PASSAGE TO READ

LGBT Boy Scouts

BoyScoutLogoScouting was a meaningful activity of my youth. I advanced all the way to Eagle Scout and have always been proud of that accomplishment. I still hold scouting in high regard and hope that my sons will be interested in it when they get older.

I’ve been quite interested, then, in the ongoing debate/controversy about open LGBT people being involved in Boy Scouts.

As readers of this blog will know, I am a pastor committed to acceptance and inclusion of the LGBT community. I do not find homosexuality to be in conflict with the gospel.

As an Eagle Scout, I believe that the Boy Scouts of American should also be an open, welcoming, and accepting community. It is naive to think that there have not already been many gay scouts and leaders throughout the years, and their sexual orientation does not in any way invalidate their contributions to scouting.

Today I received an online survey through which BSA is polling its community as it discerns how to move forward. It begins by asking whether you agree or disagree with the current prohibition of openly gay people from participating in scouting. It then presents a series of scenarios and asks you to indicate whether you find each totally acceptable, somewhat acceptable, neither acceptable or unacceptable, somewhat unacceptable, or totally unacceptable. After you have considered these scenarios, the survey asks again whether you agree or disagree with the LGBT prohibition.

Here are the scenarios and my reponses:

A gay male troop leader, along with another adult leader, is taking a group of boys on a camping trip following the youth protection guidelines of two-deep leadership. Is it acceptable or unacceptable for the gay adult leader to take adolescent boys on an overnight camping trip? Totally Acceptable

 

Bob is 15 years old, and the only openly gay Scout in a Boy Scout troop. Is it acceptable or unacceptable for the troop leader to allow Bob to tent with a heterosexual boy on an overnight camping trip? Totally Acceptable

 

A troop is chartered by an organization that does not believe homosexuality is wrong and allows gays to be ministers. The youth minister traditionally serves as the Scoutmaster for the troop. The congregation hires a youth minister who is gay. Is it acceptable or unacceptable for this youth minister to serve as the Scoutmaster? Totally Acceptable

 

Johnny, a first grade boy, has joined Tiger Cubs with his friends. Johnny’s friends and their parents unanimously nominate Johnny’s mom, who is known by them to be lesbian, to be the den leader. Johnny’s pack is chartered to a church where the doctrine of that faith does not teach that homosexuality is wrong. Is it acceptable or unacceptable for his mother to serve as a den leader for his Cub Scout den? Totally Acceptable

 

Tom started in the program as a Tiger Cub, and finished every requirement for the Eagle Scout Award at 16 years of age. At his board of review Tom reveals that he is gay. Is it acceptable or unacceptable for the review board to deny his Eagle Scout award based on that admission? Totally Unacceptable

 

David, a Boy Scout, believes that homosexuality is wrong. His troop is chartered to a church where the doctrine of that faith also teaches that homosexuality is wrong. Steve, an openly gay youth, applies to be a member in the troop and is denied membership. Is it acceptable or unacceptable for this troop to deny Steve membership in their troop? Totally Acceptable

I think that this is a good approach to this debate. Providing concrete examples will help community members discern what they really think. It’s akin to what happens in churches when they move from supporting LGBT inclusion to actually hiring an LGBT pastor or youth worker.

REQUIRED TASK 1
In the post on LGBT Boy Scouts, what rank did the writer reach in scouting?
REQUIRED TASK 2
Please quote the part of the post on LGBT Boy Scouts that opens with the words containing "As readers of" and closes with "with the gospel.".
The lines after this point are not needed for anything here.

GIVEN DATA
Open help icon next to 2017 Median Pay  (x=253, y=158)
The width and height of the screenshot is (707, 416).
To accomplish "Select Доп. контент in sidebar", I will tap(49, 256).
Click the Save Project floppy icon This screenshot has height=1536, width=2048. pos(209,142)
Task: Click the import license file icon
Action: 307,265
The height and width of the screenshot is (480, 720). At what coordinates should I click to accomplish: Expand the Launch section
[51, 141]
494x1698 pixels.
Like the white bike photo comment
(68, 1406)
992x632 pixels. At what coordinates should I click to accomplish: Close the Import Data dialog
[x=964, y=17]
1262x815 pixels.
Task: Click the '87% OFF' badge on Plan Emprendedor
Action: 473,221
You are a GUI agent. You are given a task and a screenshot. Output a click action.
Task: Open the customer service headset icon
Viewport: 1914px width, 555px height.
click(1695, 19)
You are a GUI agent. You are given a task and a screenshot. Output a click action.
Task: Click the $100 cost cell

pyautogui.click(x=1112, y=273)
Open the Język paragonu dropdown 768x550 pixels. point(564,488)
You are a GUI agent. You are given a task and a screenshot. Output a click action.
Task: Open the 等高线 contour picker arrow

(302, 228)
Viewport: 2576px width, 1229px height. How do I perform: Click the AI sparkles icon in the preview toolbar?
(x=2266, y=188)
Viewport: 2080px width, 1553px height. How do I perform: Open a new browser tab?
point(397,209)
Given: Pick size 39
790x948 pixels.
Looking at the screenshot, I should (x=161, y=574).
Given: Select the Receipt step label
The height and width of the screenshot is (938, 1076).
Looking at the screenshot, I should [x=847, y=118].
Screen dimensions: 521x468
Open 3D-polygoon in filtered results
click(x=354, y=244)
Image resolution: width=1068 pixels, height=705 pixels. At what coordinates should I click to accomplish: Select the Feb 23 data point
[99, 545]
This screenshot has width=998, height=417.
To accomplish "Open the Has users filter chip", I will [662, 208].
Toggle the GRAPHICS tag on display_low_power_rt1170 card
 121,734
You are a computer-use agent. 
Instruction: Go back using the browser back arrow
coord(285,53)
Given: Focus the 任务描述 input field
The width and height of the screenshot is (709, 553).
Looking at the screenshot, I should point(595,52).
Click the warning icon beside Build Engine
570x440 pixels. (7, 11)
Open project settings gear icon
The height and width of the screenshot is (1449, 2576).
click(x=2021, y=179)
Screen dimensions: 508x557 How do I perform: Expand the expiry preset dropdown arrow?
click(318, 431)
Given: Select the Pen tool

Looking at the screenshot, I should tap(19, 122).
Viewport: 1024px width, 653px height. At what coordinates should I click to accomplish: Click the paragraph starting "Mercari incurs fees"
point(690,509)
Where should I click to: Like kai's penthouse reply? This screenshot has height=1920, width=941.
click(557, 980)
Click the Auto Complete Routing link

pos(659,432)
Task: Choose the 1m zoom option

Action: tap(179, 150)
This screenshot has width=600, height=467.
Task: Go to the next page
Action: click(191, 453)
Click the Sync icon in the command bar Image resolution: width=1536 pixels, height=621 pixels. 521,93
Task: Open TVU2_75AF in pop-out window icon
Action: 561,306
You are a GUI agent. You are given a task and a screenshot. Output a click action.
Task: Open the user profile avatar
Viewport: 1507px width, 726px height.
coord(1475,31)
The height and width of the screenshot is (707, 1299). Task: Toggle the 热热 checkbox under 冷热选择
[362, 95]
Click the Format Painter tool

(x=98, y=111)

RESPONSE 1
Eagle Scout.

RESPONSE 2
As readers of this blog will know, I am a pastor committed to acceptance and inclusion of the LGBT community. I do not find homosexuality to be in conflict with the gospel.